Are you using FamilySearch, and they're one world family tree? And you've found two or more profiles that are the same person? What do you do with them? Well, you merge.
Why Do I Need to Merge People on FamilySearch?
FamilySearch is a one-tree platform. The goal is to have one profile for every person who has ever lived.
However, the FamilySearch family tree was created from multiple databases in 2012, resulting in many duplicate entries for the same individual.
Additionally, researchers working from different directions in the family tree can create duplicate profiles unintentionally or temporarily.
How Do I Know I Need to Merge Two Profiles
FamilySearch's computer program tries to find duplicate profiles and notify you on a Person Profile Page.
Before you accept a Possible Duplicate hint from FamilySearch or merge two people from your own research, make sure you're familiar with the individual. Then, make sure you've completed a consolidation of the two profiles based on documentation.
If you're not confident enough to merge, watch this video to see how I evaluate a merge. It's okay not to join two profiles until you have further research.
It's also okay to combine two profiles based on your research and later discover you made a mistake. You can unmerge the profiles later.
This topic is best demonstrated, so watch this video.
How to Merge People In the FamilySearch Family Tree From a Hint
When you're on an ancestor's profile, called a Person Page or a Person Profile, do the following.
Click the Possible Duplicate prompt in the Research Help box in the right-hand column.
On the pop-up screen, click "Review Merge."
How to Merge Two People Without a Possible Duplicate Prompt
FamilySearch doesn't find every duplicate. As you're researching, you may discover two Person Pages that should combine. One profile will be the surviving page, while the other will merge into the survivor.

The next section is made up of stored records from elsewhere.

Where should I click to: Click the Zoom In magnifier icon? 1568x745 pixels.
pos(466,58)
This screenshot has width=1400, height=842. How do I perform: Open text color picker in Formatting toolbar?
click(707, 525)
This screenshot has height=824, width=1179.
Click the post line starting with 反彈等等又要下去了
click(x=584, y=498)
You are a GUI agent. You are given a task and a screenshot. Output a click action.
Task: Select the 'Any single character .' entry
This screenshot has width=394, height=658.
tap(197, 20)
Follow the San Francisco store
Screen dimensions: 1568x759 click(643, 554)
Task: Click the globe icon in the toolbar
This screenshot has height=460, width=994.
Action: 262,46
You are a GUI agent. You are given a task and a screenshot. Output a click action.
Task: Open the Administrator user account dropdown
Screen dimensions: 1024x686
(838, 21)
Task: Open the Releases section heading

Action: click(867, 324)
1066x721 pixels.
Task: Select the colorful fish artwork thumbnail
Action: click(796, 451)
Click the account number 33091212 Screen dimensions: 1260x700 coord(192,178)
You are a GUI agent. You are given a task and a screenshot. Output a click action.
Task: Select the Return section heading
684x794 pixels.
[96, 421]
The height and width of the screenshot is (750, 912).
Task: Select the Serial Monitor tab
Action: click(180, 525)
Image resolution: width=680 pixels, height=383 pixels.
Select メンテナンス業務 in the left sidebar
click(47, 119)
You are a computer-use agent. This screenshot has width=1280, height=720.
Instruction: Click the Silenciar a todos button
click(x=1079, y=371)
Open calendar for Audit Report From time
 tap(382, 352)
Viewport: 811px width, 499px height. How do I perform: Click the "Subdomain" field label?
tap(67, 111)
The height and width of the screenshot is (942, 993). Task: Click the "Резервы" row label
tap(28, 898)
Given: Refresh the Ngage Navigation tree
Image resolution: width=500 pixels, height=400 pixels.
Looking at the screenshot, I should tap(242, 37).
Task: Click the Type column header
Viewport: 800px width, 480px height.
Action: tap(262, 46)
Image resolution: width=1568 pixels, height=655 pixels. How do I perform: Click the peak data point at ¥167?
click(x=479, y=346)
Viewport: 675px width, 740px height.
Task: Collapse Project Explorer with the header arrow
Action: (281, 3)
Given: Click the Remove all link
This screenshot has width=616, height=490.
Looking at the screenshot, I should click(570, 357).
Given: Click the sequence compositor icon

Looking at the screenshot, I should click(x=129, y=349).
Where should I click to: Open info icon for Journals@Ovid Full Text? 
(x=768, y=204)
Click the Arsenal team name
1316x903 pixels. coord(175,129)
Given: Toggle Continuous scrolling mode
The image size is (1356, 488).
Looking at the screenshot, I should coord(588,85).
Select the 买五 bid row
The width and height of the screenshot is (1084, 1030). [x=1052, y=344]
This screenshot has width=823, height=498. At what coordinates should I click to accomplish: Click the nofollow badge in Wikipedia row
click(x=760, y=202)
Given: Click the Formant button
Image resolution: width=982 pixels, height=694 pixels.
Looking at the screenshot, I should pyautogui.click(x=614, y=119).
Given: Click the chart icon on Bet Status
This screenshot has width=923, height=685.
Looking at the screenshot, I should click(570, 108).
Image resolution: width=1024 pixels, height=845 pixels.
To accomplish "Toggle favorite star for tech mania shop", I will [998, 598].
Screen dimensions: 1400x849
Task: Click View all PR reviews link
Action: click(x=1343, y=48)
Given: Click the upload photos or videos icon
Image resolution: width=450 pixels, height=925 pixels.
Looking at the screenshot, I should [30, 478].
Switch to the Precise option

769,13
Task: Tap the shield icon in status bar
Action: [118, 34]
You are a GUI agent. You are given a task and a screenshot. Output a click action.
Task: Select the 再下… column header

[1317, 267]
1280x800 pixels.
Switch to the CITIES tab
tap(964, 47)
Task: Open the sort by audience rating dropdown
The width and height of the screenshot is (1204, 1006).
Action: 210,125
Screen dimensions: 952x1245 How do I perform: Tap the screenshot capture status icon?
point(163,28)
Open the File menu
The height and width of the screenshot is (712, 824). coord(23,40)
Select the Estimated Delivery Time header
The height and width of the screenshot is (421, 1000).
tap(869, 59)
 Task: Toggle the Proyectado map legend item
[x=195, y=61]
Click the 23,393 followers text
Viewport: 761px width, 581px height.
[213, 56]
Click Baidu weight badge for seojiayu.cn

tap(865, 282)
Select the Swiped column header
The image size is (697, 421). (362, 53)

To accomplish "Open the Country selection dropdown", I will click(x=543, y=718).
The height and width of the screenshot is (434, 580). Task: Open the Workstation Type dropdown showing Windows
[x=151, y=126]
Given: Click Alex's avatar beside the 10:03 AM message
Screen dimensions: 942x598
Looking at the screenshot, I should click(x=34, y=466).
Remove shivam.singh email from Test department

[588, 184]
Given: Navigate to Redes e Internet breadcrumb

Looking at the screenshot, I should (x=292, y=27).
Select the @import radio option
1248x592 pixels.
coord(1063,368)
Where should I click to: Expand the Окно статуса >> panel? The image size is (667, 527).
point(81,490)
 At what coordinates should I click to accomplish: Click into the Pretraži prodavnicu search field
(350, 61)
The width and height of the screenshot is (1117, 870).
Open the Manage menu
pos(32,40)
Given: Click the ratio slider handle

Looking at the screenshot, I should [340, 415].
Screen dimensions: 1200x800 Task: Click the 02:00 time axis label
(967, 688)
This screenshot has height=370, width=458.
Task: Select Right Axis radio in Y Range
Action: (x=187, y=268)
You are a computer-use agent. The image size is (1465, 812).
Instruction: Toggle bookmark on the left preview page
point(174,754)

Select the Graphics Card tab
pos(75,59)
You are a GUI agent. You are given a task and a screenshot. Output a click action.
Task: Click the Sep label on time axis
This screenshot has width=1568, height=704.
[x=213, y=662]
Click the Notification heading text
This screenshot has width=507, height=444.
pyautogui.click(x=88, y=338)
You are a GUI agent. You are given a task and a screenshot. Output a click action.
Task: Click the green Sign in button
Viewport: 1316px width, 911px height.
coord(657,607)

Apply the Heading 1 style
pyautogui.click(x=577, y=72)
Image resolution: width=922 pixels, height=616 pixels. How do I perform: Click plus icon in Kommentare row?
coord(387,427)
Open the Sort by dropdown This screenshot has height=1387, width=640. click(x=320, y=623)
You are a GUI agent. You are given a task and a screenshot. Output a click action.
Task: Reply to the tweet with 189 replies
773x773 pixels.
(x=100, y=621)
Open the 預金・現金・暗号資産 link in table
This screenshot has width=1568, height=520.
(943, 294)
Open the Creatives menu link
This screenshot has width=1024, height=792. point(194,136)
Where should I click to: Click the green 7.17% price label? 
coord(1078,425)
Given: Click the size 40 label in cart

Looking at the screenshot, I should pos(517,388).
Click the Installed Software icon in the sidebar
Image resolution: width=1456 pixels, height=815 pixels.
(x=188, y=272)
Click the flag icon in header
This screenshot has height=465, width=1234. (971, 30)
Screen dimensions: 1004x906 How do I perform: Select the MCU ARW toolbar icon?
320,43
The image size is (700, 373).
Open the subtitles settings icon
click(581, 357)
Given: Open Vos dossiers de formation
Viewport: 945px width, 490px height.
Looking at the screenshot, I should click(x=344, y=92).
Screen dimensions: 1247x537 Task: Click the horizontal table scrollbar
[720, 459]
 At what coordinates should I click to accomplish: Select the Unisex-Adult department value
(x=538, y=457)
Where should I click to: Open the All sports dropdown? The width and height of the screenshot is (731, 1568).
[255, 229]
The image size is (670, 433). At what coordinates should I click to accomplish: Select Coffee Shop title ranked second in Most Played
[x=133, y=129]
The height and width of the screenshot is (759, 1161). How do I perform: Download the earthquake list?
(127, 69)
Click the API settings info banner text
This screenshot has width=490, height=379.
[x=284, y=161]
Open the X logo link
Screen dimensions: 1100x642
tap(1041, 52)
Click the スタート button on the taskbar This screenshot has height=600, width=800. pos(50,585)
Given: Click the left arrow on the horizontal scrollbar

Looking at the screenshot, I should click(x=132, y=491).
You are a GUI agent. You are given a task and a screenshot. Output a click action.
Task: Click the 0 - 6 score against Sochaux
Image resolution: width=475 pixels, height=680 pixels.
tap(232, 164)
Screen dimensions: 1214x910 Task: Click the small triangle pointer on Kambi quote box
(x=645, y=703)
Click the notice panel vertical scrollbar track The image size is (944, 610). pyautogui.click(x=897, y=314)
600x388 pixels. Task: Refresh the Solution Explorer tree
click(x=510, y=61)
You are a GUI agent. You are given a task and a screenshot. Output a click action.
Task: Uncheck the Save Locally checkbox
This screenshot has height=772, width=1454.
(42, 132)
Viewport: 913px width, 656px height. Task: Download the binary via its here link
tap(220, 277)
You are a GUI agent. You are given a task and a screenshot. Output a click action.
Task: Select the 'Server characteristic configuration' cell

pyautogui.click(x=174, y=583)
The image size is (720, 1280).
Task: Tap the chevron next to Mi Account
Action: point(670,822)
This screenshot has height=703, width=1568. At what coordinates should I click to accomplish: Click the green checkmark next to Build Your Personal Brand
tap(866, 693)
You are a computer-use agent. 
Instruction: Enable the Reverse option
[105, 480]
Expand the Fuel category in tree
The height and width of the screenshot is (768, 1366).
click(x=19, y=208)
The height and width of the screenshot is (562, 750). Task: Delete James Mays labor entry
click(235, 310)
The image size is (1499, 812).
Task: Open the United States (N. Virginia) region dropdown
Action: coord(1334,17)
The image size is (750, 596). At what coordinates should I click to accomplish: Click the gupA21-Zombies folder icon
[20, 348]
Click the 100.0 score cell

On that will merge into the survivor, copy the ID number beside the individual's name by clicking on the code.
On the surviving page, scroll down and click on "Merge By ID."
In the pop-up form, past the ID from the merging profile.
Click "Review Merge."
There are some profiles on FamilySearch that can not merge. To learn the reasons for this, read this blog post.
Confirm the Two Profiles are Possible Matches
FamilySearch's improve merging system walks you through three steps. The first asks you to confirm that you wish to merge the two profiles.
Validate your choice by clicking the "Yes, Continue" button.
Choose the Information You Wish to Keep
Each merging situation varies. FamilySearch now prompts you to choose which information should appear when the combing process ends. For each fact, piece of information, or family member, you can choose which information you want to save.
If the merging profile has the information you want to keep, click on "Replace."
If the surviving profile already has the information you wish to keep, skip the choice.
If you make a mistake, click UNDO. The information will be returned to the duplicate profile and disappear after the merge.
Once you've finished making your selections, click "Continue."
Confirm and Explain Your Merge
The final step in merging people on FamilySearch requires you to review the surviving profile and invites you to leave a reason as to why you've combined the two pages.
While it might be tempting to skip the "Reason for Merge" box, please don't. You want to remind yourself and others why you took this action.
FamilySearch now provides prompts that you can choose as a starting point for explaining why you're merging the profiles. Choose one that fits.
Then continue your explanation, detailing the records or resources you're using as the basis for your decision. If you need help, check out these blog posts.
Merging on FamilySearch Doesn't Have to Be Difficult
Merging people on FamilySearch may seem scary, but you can do this. Help clean up the family tree and leave one profile for your ancestor, rather than multiple copies. Take your time and leave a reason why you made a merge. Remember, you can always undo it if you make a mistake.